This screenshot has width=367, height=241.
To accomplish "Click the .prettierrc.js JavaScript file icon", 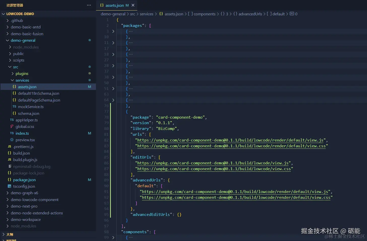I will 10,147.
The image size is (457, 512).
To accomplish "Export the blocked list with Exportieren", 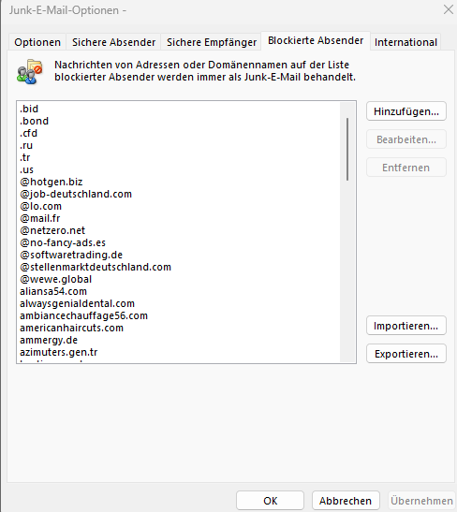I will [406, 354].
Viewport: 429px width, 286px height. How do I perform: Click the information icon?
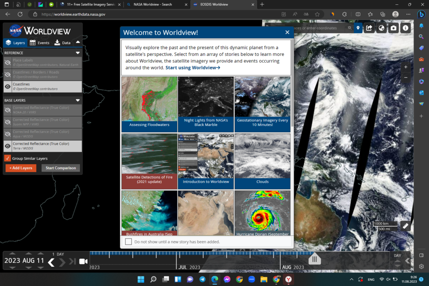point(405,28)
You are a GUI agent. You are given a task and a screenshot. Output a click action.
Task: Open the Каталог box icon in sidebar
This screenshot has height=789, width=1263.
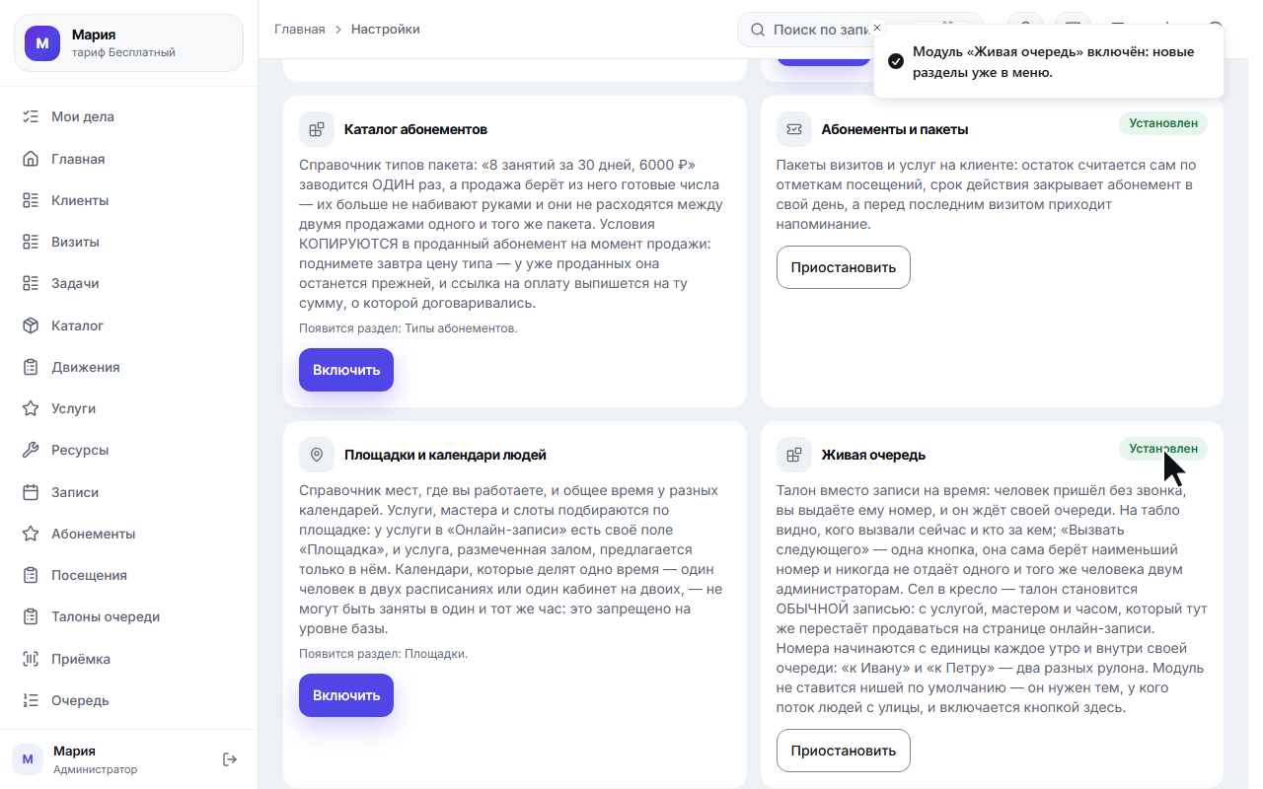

* * *

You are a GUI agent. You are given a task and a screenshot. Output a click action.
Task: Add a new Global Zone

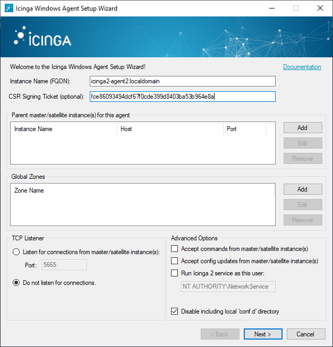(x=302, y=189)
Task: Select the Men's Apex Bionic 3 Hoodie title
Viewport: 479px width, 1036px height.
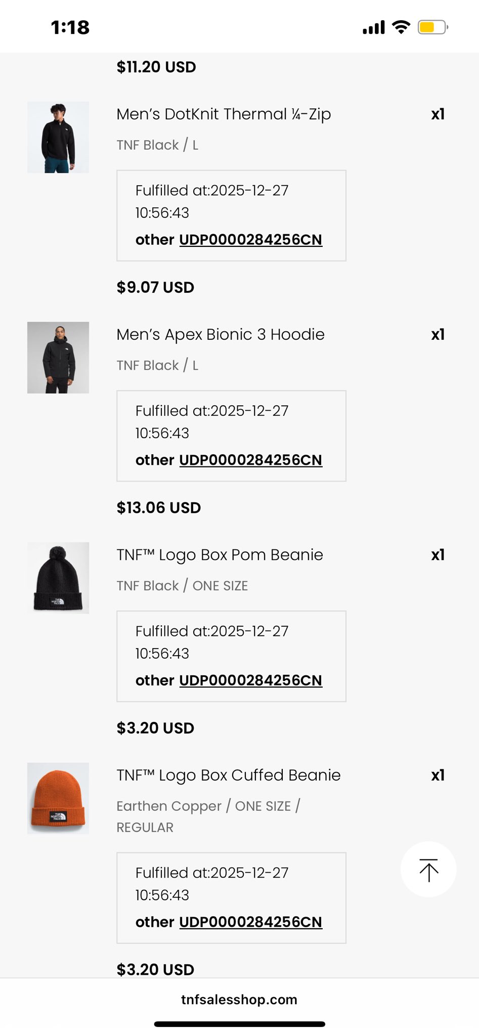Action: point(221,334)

--

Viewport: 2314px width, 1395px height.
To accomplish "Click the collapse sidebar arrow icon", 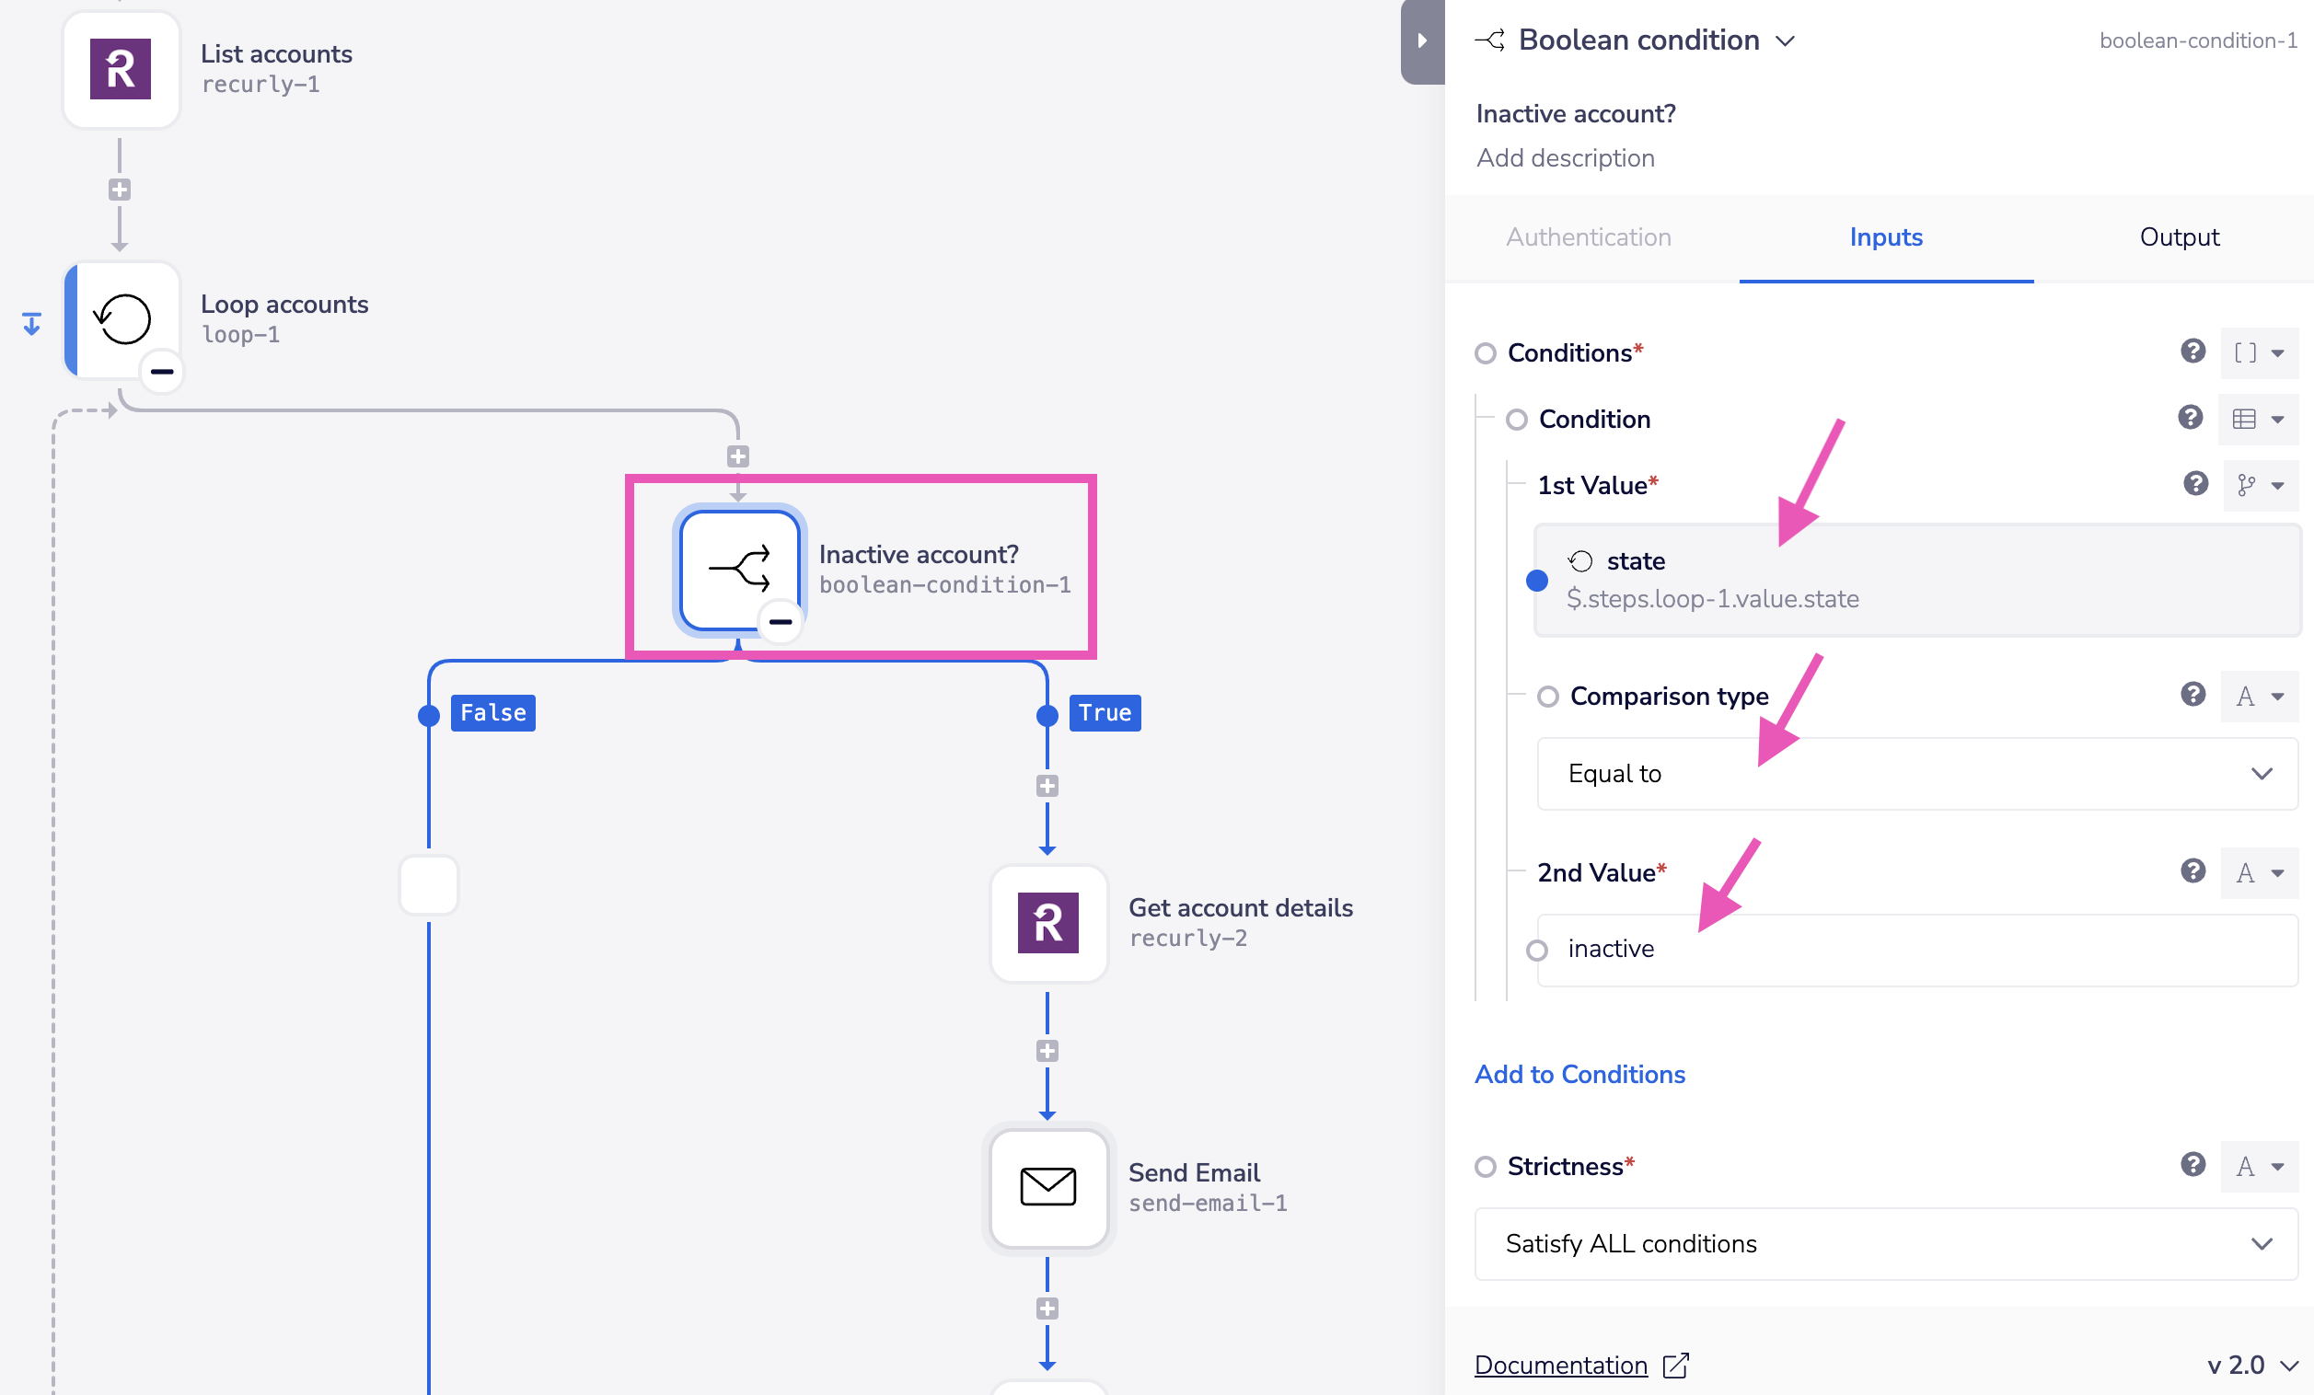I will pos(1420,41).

> Exercise directions
What you give back should be only the lines of the records above, starting at the line with "Task: Open the Каталог box icon in sidebar" and ending at the line with "This screenshot has height=789, width=1263.", restated word for word.

> Written answer
Task: Open the Каталог box icon in sidebar
This screenshot has height=789, width=1263.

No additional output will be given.